United States Senator Max Baucus of Montana yesterday positively commented on China's performance on its commitments to the World Trade Organization (WTO) while noting challenges lie ahead for Sino-US trade relations with new trade tensions simmering.

"Although much remains to be done, much progress has been made," the top Democrat on the US Senate Finance Committee said. The committee has jurisdiction over international trade issues in the senate.

By and large, the US Government and the American business community realize how much China has already accomplished, Baucus said. The growing US investment in China is a validation of his country's efforts in the past two years, he said in a speech yesterday during his visit to East China's Shanghai.

Baucus is leading a trade mission, mainly composed of business representatives from his home state. They have been visiting Asia since March 13 in a effort to open more markets to American products and establish more business connections that will help create US-based jobs.

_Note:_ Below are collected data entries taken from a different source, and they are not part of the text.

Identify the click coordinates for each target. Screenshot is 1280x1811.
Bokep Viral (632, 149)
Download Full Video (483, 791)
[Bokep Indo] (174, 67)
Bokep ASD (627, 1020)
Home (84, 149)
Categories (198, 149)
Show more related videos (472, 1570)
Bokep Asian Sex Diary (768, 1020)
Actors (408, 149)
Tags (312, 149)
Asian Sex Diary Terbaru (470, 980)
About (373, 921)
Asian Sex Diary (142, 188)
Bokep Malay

Sources within the delegation revealed that it has been assured that China will purchase a significant amount of wheat from the largely rural state this year.

This is the Montana trade commission's first visit to Shanghai, officials said, and the state is also seeking business opportunities in transportation and telecommunications sectors, especially in the prospering East China area.

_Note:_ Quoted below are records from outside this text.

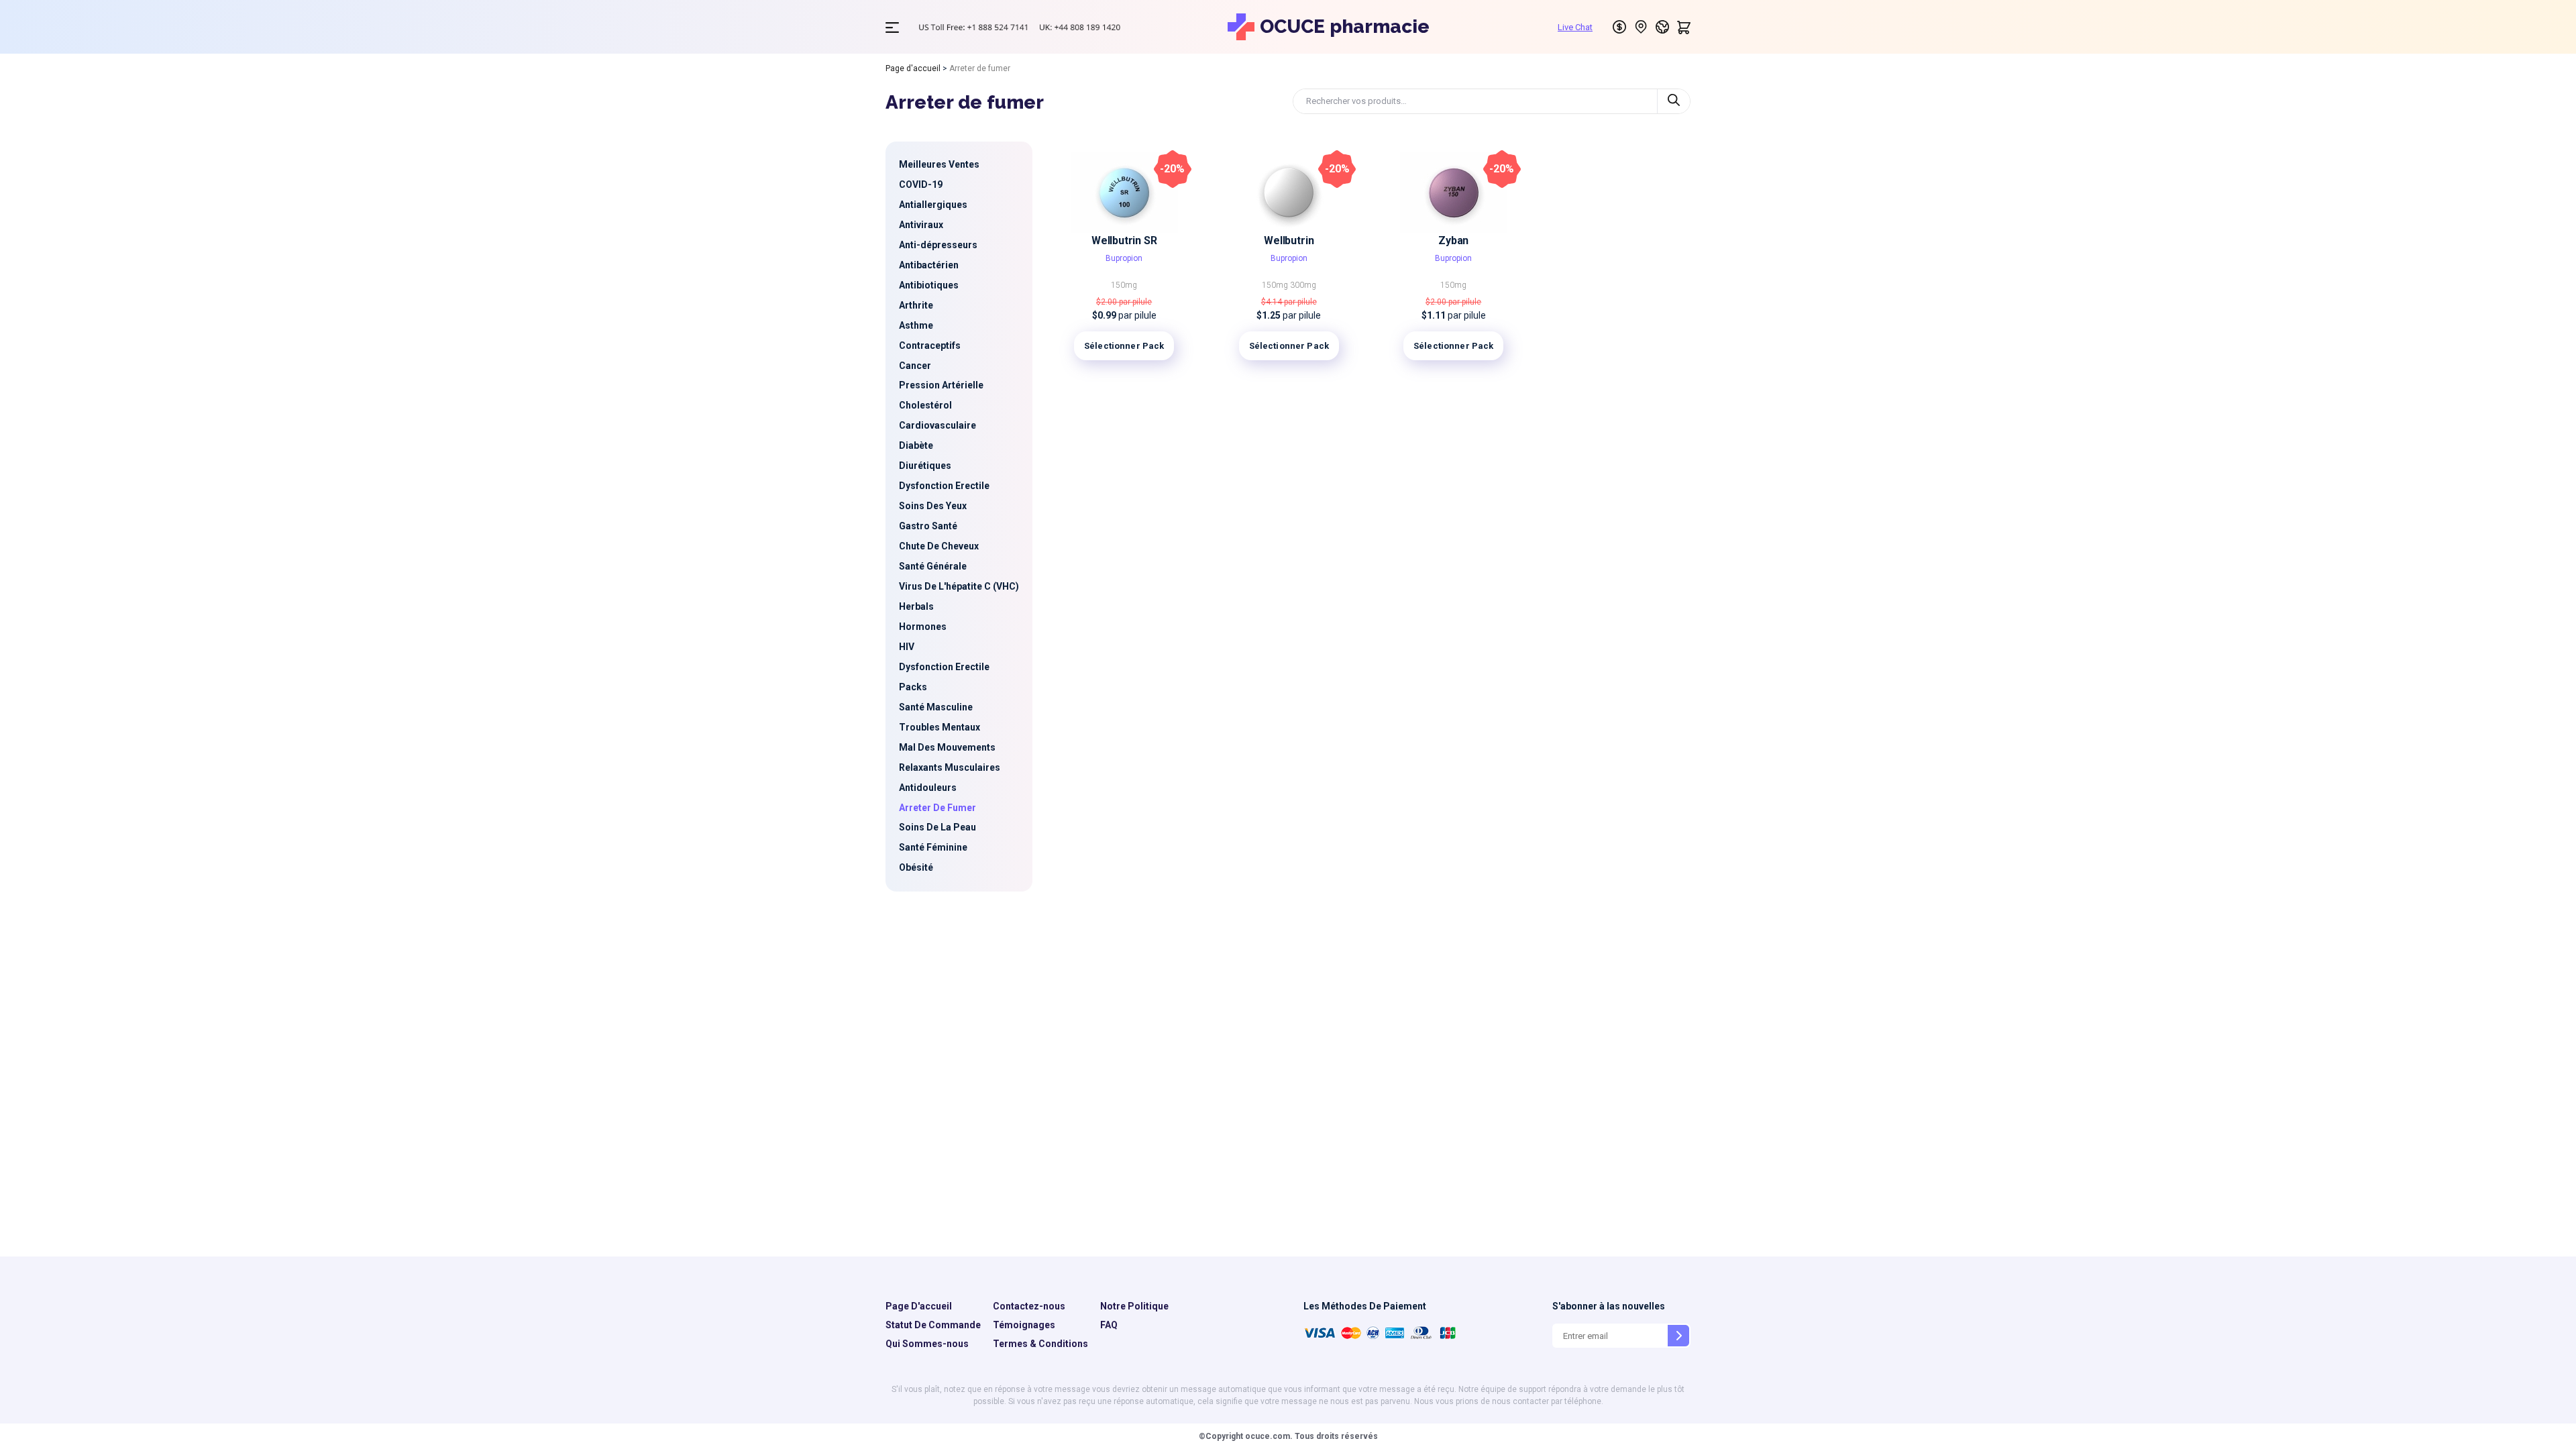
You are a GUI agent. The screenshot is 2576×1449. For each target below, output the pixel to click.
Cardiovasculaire (937, 425)
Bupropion (1124, 258)
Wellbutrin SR (1124, 240)
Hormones (923, 626)
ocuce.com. (1268, 1436)
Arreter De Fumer (937, 807)
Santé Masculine (936, 707)
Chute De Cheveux (939, 546)
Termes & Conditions (1040, 1343)
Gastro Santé (928, 526)
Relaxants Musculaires (949, 767)
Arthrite (916, 305)
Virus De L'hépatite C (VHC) (959, 586)
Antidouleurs (928, 787)
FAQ (1109, 1325)
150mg (1124, 285)
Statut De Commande (933, 1325)
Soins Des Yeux (933, 505)
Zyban (1453, 240)
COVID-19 (921, 184)
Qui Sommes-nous (927, 1343)
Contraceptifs (930, 345)
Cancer (915, 365)
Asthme (916, 325)
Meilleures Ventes (939, 164)
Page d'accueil (913, 68)
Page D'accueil (918, 1306)
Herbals (916, 606)
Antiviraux (921, 224)
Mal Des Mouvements (947, 747)
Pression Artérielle (941, 385)
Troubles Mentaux (939, 727)
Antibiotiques (929, 285)
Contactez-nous (1029, 1306)
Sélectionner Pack (1124, 346)
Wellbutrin (1288, 240)
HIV (906, 646)
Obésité (916, 867)
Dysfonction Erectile (944, 485)
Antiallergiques (933, 204)
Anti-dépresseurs (938, 244)
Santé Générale (933, 566)
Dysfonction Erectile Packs (944, 676)
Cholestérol (925, 405)
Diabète (916, 445)
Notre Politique (1134, 1306)
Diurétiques (925, 465)
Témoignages (1024, 1325)
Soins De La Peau (937, 827)
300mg (1303, 285)
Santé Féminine (933, 847)
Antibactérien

Baucus also highlighted the issues of the re-valuation of China's currency and intellectual property rights as key areas of US concern.

Minister of Commerce Bo Xilai told Baucus on Tuesday in Beijing that China is willing to further expand US trade and welcomes US enterprises to participate in Chinese markets.

On the US trade deficit with China, Bo said China has noticed the US concerns and has adopted a series of measures to resolve the problem.

The senator also expressed his concerns about China's value-added taxes on semiconductor sales and market access issues raised by US procurement laws.

The United States has begun action at the World Trade Organization challenging Chinese tax policies that Washington believes are an unfair barrier to semiconductor imports, US Trade Representative Robert Zoellick said Thursday.

The action against China on semiconductors is the first case brought by any country against Beijing since it joined the WTO.